#### Records for processing

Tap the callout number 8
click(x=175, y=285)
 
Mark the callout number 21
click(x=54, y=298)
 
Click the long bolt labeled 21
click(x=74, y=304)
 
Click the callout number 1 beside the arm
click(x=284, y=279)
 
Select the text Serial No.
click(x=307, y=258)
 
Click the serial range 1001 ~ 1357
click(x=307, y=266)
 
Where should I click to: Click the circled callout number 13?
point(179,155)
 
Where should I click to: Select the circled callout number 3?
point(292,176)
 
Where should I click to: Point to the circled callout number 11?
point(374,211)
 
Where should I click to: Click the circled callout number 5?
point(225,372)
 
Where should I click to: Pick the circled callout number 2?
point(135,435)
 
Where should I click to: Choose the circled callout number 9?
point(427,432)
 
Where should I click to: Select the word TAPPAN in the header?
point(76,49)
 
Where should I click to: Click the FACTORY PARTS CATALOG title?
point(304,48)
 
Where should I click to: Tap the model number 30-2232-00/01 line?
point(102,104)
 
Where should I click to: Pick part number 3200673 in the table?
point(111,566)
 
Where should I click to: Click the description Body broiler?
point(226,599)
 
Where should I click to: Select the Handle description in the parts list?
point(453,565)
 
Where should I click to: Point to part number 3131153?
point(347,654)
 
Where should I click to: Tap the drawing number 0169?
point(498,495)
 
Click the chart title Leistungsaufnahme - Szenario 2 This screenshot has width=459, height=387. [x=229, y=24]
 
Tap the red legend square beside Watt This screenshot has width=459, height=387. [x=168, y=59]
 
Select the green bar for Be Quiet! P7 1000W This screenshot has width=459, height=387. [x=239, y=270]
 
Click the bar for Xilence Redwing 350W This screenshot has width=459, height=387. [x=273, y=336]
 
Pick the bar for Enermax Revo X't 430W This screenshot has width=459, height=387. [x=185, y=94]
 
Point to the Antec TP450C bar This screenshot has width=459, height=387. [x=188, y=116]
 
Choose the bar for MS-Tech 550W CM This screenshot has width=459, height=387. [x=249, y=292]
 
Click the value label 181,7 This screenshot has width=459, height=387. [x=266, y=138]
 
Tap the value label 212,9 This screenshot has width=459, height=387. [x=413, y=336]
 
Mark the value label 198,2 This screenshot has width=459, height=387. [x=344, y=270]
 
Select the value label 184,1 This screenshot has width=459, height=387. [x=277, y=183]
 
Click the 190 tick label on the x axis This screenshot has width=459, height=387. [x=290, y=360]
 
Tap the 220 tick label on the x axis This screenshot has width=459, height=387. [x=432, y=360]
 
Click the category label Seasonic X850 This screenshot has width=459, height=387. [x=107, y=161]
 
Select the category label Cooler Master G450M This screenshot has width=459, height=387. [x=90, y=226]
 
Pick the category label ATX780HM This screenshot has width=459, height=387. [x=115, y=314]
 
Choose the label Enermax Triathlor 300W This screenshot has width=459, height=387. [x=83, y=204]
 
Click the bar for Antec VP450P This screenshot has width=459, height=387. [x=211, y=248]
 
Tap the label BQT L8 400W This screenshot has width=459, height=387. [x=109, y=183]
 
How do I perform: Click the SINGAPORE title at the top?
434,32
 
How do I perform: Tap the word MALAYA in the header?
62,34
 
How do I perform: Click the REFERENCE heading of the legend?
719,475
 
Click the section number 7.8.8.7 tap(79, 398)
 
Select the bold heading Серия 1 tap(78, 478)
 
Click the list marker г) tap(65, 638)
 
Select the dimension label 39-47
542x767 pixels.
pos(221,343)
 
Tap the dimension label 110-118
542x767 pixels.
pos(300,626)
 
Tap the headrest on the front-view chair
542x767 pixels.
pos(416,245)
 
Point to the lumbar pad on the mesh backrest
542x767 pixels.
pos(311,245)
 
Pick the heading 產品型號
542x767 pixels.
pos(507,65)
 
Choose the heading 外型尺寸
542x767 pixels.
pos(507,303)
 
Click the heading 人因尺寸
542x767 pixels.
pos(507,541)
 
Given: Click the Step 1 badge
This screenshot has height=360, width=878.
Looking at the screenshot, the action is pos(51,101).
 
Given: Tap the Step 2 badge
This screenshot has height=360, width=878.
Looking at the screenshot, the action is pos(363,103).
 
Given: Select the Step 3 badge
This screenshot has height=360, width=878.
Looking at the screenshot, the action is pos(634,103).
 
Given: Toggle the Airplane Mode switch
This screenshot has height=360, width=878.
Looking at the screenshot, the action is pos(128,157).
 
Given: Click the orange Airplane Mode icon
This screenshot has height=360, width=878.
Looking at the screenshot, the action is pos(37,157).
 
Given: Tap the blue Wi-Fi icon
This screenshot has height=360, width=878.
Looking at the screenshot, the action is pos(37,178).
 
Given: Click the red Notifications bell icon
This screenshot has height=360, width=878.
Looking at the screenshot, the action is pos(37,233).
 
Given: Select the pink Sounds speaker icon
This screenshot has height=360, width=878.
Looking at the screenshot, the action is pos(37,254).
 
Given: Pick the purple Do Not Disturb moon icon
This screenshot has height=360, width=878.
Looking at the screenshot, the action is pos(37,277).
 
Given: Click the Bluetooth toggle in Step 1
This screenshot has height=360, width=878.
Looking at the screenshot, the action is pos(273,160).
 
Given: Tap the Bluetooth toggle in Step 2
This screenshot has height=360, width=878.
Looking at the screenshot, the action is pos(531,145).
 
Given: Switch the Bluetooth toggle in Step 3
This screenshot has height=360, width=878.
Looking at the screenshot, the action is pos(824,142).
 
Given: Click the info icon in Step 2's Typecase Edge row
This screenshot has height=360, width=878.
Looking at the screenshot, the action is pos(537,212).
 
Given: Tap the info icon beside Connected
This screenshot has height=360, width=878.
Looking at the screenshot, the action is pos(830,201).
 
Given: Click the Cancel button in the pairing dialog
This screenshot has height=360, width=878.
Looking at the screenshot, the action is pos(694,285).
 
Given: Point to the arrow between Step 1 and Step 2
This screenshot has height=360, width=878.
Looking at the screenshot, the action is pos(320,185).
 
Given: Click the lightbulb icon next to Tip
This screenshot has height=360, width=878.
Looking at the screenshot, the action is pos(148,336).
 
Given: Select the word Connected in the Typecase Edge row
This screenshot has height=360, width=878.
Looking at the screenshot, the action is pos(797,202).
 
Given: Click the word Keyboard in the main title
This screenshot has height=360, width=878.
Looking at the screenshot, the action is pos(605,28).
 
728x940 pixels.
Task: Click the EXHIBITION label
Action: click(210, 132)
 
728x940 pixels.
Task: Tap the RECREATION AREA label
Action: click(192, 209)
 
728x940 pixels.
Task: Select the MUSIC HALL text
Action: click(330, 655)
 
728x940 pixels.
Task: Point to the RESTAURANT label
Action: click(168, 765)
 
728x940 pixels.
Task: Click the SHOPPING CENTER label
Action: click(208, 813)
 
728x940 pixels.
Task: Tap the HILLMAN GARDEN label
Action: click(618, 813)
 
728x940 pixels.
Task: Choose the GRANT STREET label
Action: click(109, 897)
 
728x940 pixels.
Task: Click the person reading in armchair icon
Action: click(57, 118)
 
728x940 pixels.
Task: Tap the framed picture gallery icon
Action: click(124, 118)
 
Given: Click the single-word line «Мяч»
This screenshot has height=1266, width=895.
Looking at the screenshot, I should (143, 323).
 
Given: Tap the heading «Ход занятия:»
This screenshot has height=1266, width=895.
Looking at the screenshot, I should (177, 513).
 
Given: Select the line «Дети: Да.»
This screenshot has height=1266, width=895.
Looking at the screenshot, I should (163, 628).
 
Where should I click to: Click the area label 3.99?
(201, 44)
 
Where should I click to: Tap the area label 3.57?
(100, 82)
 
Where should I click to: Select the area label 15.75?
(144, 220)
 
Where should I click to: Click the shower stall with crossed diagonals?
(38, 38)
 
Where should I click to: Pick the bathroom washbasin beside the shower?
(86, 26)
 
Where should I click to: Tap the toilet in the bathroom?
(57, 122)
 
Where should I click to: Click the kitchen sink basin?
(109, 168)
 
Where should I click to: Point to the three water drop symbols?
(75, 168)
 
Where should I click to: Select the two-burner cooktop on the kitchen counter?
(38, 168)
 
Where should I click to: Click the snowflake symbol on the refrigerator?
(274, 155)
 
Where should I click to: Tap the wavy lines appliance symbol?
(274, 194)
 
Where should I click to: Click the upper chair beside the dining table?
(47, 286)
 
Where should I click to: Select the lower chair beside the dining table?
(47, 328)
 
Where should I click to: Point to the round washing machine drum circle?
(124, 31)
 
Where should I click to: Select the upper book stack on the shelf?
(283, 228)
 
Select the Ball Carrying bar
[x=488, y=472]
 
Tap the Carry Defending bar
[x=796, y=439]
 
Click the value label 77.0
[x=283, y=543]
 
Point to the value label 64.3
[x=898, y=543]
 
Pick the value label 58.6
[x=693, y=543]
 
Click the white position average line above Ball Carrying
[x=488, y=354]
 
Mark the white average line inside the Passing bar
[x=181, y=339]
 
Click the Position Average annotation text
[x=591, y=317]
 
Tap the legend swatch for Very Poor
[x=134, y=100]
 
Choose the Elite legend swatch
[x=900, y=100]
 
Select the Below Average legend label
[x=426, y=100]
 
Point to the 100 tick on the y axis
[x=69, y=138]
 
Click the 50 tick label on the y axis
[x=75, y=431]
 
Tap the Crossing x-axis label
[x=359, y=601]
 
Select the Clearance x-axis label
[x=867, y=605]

########

Please duplicate the lines from the one with "Click the long bolt labeled 21" up to and including the one with "Tap the red".

The output:
Click the long bolt labeled 21
click(x=74, y=304)
 
Click the callout number 1 beside the arm
click(x=284, y=279)
 
Select the text Serial No.
click(x=307, y=258)
 
Click the serial range 1001 ~ 1357
click(x=307, y=266)
 
Where should I click to: Click the circled callout number 13?
point(179,155)
 
Where should I click to: Select the circled callout number 3?
point(292,176)
 
Where should I click to: Point to the circled callout number 11?
point(374,211)
 
Where should I click to: Click the circled callout number 5?
point(225,372)
 
Where should I click to: Pick the circled callout number 2?
point(135,435)
 
Where should I click to: Choose the circled callout number 9?
point(427,432)
 
Where should I click to: Select the word TAPPAN in the header?
point(76,49)
 
Where should I click to: Click the FACTORY PARTS CATALOG title?
point(304,48)
 
Where should I click to: Tap the model number 30-2232-00/01 line?
point(102,104)
 
Where should I click to: Pick part number 3200673 in the table?
point(111,566)
 
Where should I click to: Click the description Body broiler?
point(226,599)
 
Where should I click to: Select the Handle description in the parts list?
point(453,565)
 
Where should I click to: Point to part number 3131153?
point(347,654)
 
Where should I click to: Tap the drawing number 0169?
point(498,495)
 
Click the chart title Leistungsaufnahme - Szenario 2 This screenshot has width=459, height=387. [x=229, y=24]
 
Tap the red legend square beside Watt This screenshot has width=459, height=387. [x=168, y=59]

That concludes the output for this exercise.